» SHORT TASK: Copy out the material word for word, from its first line through the line that contains "(x=97, y=313)", including both of those lines.

(Data listing)

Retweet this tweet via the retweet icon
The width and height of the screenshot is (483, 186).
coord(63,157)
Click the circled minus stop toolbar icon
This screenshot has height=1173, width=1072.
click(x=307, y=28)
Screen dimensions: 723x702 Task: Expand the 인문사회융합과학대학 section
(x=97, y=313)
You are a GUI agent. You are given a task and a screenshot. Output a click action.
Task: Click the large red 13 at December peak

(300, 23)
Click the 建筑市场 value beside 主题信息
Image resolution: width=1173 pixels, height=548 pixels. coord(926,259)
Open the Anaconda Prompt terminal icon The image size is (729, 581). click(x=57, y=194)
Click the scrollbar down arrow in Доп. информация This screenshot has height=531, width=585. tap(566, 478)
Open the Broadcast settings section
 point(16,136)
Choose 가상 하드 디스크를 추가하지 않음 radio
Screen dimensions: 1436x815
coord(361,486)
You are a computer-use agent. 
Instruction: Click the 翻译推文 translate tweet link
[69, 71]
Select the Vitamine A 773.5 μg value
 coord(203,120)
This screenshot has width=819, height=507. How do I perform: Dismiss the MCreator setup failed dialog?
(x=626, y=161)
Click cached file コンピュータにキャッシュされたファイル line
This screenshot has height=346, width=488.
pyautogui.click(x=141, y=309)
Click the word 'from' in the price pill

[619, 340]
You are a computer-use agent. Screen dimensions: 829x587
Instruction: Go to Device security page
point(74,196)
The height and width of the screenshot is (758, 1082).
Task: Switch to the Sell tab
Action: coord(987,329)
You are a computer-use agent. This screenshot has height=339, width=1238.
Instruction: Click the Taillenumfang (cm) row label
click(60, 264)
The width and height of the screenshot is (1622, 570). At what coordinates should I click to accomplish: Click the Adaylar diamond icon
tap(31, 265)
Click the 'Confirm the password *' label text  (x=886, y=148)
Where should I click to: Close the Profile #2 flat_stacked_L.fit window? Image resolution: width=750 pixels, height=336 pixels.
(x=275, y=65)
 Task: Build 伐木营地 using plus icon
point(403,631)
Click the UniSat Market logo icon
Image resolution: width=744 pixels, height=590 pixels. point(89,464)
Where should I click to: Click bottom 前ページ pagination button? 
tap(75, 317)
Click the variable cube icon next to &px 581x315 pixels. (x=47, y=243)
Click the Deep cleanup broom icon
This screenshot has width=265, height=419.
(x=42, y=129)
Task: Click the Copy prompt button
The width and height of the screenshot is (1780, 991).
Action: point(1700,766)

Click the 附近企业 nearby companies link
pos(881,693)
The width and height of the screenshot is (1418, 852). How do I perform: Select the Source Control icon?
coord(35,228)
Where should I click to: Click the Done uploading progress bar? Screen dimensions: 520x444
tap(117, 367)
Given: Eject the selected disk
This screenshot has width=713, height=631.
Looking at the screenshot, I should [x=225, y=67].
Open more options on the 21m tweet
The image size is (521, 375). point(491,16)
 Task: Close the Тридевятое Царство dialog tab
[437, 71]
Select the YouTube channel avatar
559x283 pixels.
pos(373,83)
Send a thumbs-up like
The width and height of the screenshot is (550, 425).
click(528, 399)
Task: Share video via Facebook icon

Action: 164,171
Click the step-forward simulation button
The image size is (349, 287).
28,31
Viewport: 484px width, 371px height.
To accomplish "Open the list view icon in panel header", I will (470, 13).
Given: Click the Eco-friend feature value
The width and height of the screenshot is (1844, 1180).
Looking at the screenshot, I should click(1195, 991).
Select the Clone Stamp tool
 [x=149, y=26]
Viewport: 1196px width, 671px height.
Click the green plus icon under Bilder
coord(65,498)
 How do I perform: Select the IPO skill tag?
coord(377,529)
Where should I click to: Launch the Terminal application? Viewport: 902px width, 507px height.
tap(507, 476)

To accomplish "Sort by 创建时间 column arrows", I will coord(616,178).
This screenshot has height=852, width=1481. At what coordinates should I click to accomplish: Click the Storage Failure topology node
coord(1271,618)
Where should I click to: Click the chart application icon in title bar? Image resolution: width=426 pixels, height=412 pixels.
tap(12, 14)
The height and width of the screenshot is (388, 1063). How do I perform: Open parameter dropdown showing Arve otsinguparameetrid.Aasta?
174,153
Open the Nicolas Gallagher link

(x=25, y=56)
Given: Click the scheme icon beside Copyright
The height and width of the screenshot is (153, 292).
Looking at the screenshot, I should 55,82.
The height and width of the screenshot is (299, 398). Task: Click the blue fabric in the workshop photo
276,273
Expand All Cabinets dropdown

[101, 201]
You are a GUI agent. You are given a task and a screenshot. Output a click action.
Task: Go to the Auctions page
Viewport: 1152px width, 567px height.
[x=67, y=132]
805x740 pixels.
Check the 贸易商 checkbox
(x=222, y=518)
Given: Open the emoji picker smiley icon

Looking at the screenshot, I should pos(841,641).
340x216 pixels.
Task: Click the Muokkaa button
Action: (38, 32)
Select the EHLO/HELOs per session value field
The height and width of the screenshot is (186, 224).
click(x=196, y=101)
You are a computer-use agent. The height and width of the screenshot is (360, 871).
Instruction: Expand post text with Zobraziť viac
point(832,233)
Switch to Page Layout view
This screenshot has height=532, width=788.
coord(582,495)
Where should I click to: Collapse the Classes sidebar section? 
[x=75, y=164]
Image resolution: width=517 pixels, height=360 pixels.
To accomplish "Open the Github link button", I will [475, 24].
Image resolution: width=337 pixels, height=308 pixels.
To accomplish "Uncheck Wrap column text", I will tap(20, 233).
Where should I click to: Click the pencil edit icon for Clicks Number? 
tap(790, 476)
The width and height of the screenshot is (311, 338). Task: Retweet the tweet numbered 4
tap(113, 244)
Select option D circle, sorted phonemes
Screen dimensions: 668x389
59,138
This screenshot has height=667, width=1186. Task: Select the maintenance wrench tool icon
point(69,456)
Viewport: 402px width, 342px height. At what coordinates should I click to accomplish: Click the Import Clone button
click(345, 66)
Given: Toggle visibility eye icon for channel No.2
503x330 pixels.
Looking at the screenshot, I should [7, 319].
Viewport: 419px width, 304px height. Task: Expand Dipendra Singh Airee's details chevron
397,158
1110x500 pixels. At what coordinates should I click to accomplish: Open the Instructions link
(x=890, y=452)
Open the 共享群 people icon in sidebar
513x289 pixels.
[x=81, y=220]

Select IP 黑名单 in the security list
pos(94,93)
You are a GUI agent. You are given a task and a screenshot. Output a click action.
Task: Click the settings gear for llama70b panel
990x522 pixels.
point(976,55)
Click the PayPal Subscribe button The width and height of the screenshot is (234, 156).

» SOLUTION TO THIS TASK:
Retweet this tweet via the retweet icon
The width and height of the screenshot is (483, 186).
coord(63,157)
Click the circled minus stop toolbar icon
This screenshot has height=1173, width=1072.
click(x=307, y=28)
Screen dimensions: 723x702 Task: Expand the 인문사회융합과학대학 section
(x=97, y=313)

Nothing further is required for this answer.